And as a corollary: "In a system of working fraud proofs, a light node, during routine operation, will be able to detect that the system is functioning in a manner that ensures fraud proofs are enabled"

I believe this corollary necessarily follows from the first statement, but I have to flesh out this concept some more. Basically, I think if light nodes need to be given extra data to prove that colluding attackers have changed the data structure in blocks in a way that disables fraud proofs, then the colluding miners can withhold this data from all non-colluding nodes. This means that even if the non-colluding nodes know that they are missing data, they can't prove that to others. So the data needs to be structured in a way that light clients can automatically detect if changes are made that make fraud proofs impossible.

A good example of this is that the current Merkle tree structure makes it so that all light nodes have to process all transaction data when checking that transactions are in a block. This makes it impossible to withhold input scripts without it being detected during routine operation.

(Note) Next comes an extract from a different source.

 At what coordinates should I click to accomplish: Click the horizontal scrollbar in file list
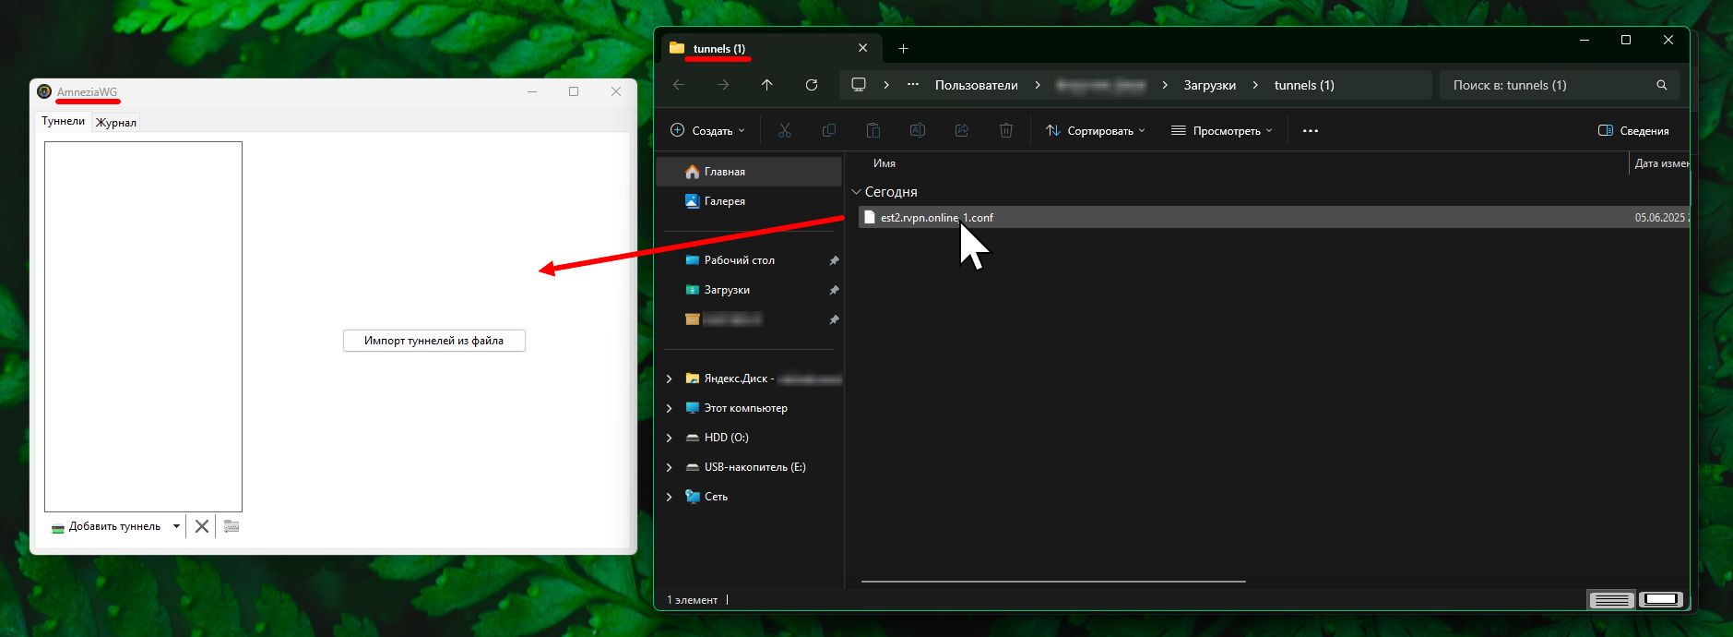[1052, 582]
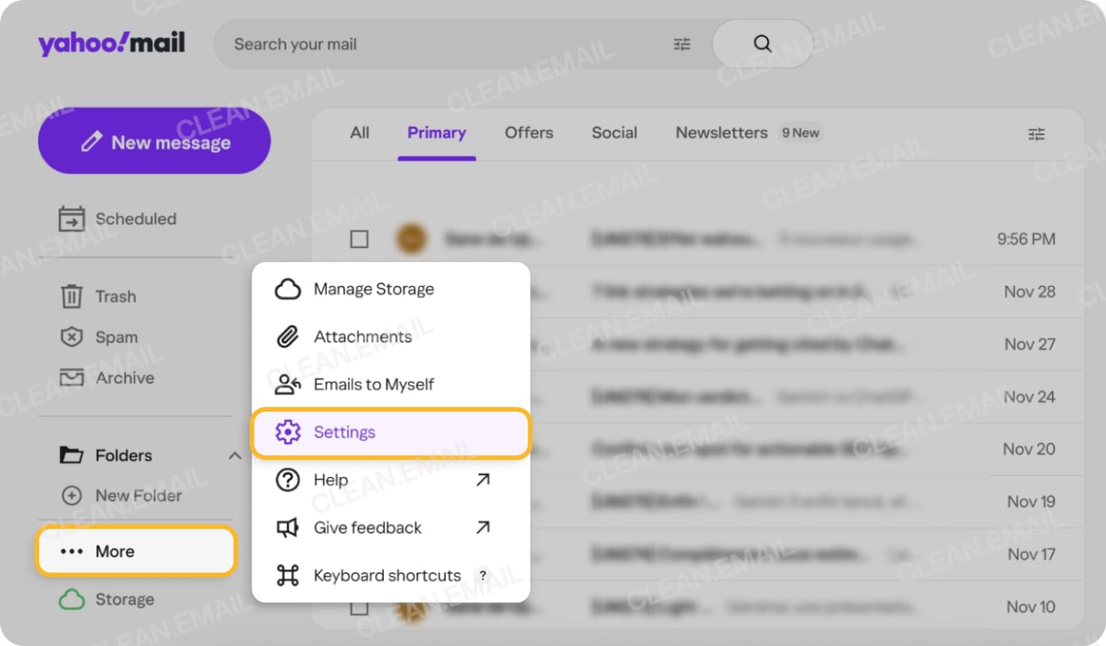1106x646 pixels.
Task: Check the checkbox beside the Nov 28 message
Action: tap(359, 291)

In these definitions, I have not defined what is meant by "light client". I think it's possible that there could be different types of light client, some of which function is a way that ensures they can be protected by fraud proofs, and some which cannot. For example, a client which only processes the legacy portion of Segregated Witness transactions, and not the witness portion, would be vulnerable to "invalid input script" fraud in a way that can't be proven with fraud proofs.
 
Last edited:

Mengerian

Moderator
Staff member
Aug 29, 2015
536
2,597
But does this really matter in practice?
doesn't it make sense to put that block on "probation" and just wait until the honest majority takes back control of the network?
The threat model for fraud proofs is that the hash power majority is building a chain which the detecting node would consider invalid for some reason. So while in practice trusting the honest majority will usually work, the purpose of fraud proofs is to be able to rely on a weaker security assumption: that there only needs to be at least one honest node.
 

Peter R

Well-Known Member
Aug 28, 2015
1,398
5,595
An invalid block notice that does not contain a proof of invalidity is a DoS attack vector, and potential a way for one miner to interfere with the propagation of competing blocks.
Yes, I would agree that it's a DoS vulnerability. Not sure that's a show stopper to making incremental progress on improving SPV security.
Mengerian said:
The threat model for fraud proofs is that the hash power majority is building a chain which the detecting node would consider invalid for some reason. So while in practice trusting the honest majority will usually work, the purpose of fraud proofs is to be able to rely on a weaker security assumption: that there only needs to be at least one honest node.
Right. Let's say we assume my SPV wallet is connected to at least one honest node, and let's also assume that at least one honest node will answer all of my queries.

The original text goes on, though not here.